Kagan: Broadband Wireline Internet growth slowing with cable leading telcos; U.S. vs Europe cord cutters compared

Broadband service providers continued to gain customers ahead of widespread competition from pre-standard 5G wireless offerings, but growth is slowing as nearly four out of five homes in the U.S. now subscribe to a wireline internet connection, according to a new report released today.

Kagan, a media research group within S&P Global Market Intelligence, estimates cable and telecom providers combined added 339,000 residential subscribers in the second quarter. The momentum was largely driven by the cable industry. Cable operators saw the rate of growth shrink on a sequential and annual basis, but they did not however lack market share gains, adding nearly half a million new residential customers versus a net loss for the telecoms of 155,000 customers.
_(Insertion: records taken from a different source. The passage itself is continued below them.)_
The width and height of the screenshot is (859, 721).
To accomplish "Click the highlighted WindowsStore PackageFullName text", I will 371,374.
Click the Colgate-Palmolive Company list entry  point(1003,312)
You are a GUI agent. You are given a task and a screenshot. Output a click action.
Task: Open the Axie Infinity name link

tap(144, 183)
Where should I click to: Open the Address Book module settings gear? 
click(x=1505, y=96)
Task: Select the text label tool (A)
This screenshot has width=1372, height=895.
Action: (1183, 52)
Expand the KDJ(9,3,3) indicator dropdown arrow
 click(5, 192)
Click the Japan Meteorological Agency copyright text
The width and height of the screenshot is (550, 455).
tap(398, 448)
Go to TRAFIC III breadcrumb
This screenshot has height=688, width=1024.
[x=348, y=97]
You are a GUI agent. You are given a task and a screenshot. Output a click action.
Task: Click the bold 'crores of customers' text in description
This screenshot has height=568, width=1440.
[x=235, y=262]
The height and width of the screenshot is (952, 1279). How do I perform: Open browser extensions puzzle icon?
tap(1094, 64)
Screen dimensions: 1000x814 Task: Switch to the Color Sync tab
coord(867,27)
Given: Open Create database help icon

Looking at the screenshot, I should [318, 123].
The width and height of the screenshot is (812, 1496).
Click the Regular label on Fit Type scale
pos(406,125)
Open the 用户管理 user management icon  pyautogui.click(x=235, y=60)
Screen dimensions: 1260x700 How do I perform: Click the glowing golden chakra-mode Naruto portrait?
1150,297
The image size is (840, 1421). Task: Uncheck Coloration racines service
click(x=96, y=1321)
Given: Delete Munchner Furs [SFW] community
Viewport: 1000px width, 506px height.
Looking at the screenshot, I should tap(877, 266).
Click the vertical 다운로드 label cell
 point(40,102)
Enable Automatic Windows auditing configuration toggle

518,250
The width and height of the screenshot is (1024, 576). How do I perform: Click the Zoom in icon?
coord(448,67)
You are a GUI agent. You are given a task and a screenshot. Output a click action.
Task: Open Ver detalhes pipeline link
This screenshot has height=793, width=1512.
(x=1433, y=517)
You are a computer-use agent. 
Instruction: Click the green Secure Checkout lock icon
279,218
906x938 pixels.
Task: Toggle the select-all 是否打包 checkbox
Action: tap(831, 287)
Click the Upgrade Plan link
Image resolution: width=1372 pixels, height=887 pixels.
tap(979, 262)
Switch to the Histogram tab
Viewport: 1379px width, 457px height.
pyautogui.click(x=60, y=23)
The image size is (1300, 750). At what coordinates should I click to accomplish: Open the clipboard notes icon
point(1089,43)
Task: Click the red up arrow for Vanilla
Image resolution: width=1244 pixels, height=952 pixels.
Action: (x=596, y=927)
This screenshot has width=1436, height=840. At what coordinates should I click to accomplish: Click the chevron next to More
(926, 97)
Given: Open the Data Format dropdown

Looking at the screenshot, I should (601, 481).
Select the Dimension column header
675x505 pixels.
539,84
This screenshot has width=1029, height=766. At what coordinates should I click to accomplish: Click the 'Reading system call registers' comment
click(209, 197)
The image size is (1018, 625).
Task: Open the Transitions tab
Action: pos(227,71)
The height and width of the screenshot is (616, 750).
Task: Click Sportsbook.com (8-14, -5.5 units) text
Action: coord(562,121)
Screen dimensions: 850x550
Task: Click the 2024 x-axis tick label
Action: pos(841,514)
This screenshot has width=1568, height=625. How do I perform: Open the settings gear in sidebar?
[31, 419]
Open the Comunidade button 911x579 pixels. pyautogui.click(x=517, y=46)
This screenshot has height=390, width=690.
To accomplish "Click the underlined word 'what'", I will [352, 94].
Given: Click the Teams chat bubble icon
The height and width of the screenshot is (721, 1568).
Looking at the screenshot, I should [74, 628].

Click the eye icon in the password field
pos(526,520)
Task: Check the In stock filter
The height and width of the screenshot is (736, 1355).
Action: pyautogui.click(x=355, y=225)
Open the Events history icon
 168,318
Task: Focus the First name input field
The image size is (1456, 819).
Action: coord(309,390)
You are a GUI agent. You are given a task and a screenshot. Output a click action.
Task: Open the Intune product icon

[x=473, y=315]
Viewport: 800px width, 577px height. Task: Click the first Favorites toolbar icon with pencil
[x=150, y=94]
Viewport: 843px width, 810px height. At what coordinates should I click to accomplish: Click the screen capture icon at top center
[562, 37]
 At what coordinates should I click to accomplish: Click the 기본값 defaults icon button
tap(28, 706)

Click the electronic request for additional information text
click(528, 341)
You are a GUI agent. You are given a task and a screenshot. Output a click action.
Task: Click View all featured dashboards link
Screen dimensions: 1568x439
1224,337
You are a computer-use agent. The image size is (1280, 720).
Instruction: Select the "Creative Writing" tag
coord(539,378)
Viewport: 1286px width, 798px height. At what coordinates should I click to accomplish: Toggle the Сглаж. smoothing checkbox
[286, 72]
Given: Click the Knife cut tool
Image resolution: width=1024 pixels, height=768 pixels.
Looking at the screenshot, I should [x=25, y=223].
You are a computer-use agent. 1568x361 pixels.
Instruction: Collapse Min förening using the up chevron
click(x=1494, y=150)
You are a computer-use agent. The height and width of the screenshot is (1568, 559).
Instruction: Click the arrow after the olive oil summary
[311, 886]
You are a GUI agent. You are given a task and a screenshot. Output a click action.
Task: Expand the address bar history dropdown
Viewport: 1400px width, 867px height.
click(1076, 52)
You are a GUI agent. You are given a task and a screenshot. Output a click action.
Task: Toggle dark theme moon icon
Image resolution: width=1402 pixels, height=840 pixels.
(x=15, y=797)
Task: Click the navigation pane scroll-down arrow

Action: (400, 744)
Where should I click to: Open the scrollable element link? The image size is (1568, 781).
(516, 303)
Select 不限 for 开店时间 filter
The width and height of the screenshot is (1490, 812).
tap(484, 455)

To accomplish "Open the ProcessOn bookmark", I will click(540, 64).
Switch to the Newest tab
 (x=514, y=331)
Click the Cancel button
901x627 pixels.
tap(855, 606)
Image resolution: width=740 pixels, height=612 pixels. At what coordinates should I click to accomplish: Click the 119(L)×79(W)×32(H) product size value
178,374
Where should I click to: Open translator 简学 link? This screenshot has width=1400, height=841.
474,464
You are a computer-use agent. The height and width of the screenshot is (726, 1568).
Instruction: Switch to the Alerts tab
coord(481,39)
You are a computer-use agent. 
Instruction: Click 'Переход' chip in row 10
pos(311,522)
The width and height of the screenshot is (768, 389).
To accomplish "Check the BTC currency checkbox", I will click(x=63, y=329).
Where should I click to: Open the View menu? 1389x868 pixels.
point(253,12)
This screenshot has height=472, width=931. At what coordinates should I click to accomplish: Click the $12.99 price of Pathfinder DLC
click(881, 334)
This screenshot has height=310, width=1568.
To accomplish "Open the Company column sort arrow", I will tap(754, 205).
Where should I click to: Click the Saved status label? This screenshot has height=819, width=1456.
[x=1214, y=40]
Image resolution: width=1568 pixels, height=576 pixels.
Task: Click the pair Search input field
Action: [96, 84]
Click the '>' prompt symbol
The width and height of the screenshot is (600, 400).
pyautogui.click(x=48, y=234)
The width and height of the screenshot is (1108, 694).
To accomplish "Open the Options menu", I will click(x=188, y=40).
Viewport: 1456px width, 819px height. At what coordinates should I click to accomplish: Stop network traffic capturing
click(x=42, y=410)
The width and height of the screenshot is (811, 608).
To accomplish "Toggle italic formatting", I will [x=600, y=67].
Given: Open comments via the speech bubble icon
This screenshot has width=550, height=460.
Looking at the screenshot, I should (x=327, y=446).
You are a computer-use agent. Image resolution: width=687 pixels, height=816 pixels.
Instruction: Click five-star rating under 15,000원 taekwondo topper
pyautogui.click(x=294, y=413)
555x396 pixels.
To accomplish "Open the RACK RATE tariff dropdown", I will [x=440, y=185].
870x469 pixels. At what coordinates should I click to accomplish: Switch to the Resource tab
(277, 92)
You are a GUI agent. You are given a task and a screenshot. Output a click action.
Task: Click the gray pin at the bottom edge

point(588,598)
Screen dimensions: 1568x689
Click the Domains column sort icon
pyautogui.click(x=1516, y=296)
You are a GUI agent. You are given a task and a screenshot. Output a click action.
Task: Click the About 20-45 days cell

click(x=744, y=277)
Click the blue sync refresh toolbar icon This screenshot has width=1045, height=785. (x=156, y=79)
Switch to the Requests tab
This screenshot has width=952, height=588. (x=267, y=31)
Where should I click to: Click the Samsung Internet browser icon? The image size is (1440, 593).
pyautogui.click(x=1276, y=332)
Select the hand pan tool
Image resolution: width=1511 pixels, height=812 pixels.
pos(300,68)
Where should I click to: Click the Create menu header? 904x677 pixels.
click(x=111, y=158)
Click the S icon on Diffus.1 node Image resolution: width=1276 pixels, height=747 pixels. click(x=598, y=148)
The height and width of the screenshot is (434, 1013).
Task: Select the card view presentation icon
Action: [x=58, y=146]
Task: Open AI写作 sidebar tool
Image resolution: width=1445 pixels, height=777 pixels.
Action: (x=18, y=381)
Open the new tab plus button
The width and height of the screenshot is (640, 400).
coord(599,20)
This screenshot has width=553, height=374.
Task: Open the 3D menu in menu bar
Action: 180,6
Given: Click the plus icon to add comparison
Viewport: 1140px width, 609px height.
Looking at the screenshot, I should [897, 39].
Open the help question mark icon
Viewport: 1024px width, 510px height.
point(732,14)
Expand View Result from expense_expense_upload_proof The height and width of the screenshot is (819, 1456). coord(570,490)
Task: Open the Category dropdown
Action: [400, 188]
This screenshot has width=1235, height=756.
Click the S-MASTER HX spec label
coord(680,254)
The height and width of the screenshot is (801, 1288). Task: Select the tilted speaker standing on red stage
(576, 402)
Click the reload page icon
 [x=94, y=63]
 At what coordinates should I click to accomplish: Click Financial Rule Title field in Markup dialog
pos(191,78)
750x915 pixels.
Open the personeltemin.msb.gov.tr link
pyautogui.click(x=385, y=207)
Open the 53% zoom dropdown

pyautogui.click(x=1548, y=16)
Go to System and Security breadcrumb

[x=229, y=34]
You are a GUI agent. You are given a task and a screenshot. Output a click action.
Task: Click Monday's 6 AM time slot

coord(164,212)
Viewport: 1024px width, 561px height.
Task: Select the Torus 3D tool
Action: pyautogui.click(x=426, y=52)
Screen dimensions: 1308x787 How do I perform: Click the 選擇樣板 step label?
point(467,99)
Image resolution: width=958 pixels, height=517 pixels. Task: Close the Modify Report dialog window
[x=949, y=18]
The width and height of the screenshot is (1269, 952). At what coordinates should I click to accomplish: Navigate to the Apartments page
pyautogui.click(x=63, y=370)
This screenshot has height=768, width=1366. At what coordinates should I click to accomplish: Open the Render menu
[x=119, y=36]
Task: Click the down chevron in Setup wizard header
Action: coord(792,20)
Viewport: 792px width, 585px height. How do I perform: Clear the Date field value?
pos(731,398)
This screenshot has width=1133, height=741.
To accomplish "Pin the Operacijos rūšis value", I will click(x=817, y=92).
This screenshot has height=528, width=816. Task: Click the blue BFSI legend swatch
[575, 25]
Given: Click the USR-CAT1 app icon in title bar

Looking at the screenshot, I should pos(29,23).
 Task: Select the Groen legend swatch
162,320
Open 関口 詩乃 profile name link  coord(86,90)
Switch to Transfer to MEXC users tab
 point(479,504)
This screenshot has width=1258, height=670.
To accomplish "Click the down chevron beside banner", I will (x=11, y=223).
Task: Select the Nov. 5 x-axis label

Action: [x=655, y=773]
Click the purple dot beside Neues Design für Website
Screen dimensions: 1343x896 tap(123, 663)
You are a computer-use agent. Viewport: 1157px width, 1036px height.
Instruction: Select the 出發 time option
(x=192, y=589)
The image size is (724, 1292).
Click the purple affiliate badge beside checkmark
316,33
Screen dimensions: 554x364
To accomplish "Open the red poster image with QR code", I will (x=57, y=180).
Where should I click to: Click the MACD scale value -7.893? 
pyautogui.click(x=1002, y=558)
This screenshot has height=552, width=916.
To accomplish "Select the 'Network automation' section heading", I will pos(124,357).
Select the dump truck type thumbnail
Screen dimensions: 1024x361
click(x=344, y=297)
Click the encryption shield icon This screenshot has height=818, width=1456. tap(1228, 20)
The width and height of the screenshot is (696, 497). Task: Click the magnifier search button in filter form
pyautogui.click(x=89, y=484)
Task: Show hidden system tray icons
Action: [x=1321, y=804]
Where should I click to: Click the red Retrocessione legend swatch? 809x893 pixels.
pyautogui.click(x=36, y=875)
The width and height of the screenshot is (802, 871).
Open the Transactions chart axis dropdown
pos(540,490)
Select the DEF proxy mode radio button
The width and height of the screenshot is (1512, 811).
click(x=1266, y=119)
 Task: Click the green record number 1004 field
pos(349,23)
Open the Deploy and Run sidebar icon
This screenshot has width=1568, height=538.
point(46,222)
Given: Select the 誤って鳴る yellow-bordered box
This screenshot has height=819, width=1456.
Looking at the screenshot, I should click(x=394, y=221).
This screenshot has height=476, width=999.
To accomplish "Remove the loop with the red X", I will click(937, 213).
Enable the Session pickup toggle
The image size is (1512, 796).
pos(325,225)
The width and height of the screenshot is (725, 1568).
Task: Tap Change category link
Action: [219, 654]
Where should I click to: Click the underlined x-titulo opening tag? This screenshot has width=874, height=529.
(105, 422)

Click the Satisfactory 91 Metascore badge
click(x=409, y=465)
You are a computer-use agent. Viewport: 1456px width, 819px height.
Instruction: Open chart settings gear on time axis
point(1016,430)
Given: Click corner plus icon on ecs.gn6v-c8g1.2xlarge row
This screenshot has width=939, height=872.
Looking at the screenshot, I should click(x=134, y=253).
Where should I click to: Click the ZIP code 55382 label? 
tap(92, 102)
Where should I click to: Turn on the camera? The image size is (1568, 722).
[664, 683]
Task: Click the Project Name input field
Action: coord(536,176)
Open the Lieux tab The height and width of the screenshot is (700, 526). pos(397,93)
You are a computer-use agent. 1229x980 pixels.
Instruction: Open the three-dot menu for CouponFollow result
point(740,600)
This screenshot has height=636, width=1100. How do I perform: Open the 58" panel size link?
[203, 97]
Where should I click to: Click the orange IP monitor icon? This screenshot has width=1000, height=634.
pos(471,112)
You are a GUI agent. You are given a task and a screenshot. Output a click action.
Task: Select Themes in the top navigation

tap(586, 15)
Ian Olgeirson, Research Director at Kagan commented: “We estimate wireline broadband penetration increased slightly to 78.5% of occupied households. Cable’s residential gains did not match the levels from the previous or year-ago quarters, but net adds in the trailing 12 months are still higher at 2.8 million when compared to the same period in 2018. Telco broadband slumped in the second quarter, returning to a pattern of six-figure losses after holding steady in the first quarter. Growth in telco fiber-to-the-home connections was not sufficient to overcome losses to legacy copper and fiber-to-the-node DSL connections.”

Separately, Kagan says that Americans are not the only ones cutting the cord. The vibrant and free-to-air broadcasting options available in most of the EU countries we surveyed makes paying for TV a hard sell, subscription video on demand or otherwise.

For instance, when Kagan asked cord cutters and “cord nevers” why they cut the cord or never added a video service, 35% of German cord cutters/nevers answered that “rabbit ears” fulfill their video entertainment needs. All respondents from EU countries surveyed scored above 15% on this metric. But just 10% of U.S. survey-takers felt the same way.

Kagan thinks the longer history with pay TV in the U.S., one that was forecast by Paul Kagan in the late 1960s, has left Americans with more paid TV options than Europeans, leading to fewer viewers stateside who mostly use over the air, or OTA.

But the longer pay TV history in the U.S. does not imply Americans like paying for the service.

Nearly half of American cord cutters/nevers said price was the main reason they cut the cord or never connected, the highest rate among all seven countries we reviewed. Americans pay close to $100 per month on average for traditional multichannel video services, with EU countries coming in lower. Sweden’s average monthly fee for video is under $10 and survey-takers there were consequently less concerned with pricing. A significant factor in lower pay TV access prices in Europe is that sports and premium channels are only included in top TV tiers, with basic packages boosted by a large number of OTA (over the air) channels.

U.S. survey-takers were also the only ones to say online video services were more important than free OTA in terms of why they cut the cord or never added a cord. For instance, while 10% of Americans said rabbit ears were enough reason to cut the cord, 14% said the same about online video services, including Netflix. Again, this could be a case of the U.S. being first to market with online video services and remaining relatively ahead of the pack.

As traditional media companies look towards a digital future it’s important to remember that what matters to US consumers might matter less overseas.